+++ Available data
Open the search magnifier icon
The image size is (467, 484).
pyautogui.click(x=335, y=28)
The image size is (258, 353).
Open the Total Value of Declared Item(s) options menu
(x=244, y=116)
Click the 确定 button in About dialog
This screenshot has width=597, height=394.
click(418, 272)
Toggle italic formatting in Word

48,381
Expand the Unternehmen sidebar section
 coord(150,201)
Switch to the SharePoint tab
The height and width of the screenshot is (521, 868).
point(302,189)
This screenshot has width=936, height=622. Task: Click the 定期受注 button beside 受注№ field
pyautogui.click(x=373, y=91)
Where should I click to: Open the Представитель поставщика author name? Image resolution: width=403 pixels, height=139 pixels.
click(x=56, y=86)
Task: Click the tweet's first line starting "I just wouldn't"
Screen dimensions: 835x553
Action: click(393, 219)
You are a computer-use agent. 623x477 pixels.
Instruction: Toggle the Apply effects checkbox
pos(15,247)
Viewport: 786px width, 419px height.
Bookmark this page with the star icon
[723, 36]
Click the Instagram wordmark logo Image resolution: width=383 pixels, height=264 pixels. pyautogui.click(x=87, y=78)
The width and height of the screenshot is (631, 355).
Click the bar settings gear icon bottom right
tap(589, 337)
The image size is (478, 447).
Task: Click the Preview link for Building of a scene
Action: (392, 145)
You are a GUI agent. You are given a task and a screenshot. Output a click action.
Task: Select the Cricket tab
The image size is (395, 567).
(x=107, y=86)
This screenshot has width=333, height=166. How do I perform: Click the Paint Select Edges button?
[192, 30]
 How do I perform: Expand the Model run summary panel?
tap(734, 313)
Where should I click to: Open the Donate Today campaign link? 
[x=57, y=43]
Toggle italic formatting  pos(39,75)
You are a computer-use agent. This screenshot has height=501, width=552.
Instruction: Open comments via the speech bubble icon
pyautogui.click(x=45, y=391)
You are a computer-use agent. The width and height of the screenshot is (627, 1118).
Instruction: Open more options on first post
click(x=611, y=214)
++++++
■ **What is needed**:
Go through the data and return each line where the word "computer" appears.

■ **Solution**:
You are a computer-use agent. 623x477 pixels.
You are a computer-use agent. This screenshot has height=501, width=552.
You are a computer-use agent. The width and height of the screenshot is (627, 1118).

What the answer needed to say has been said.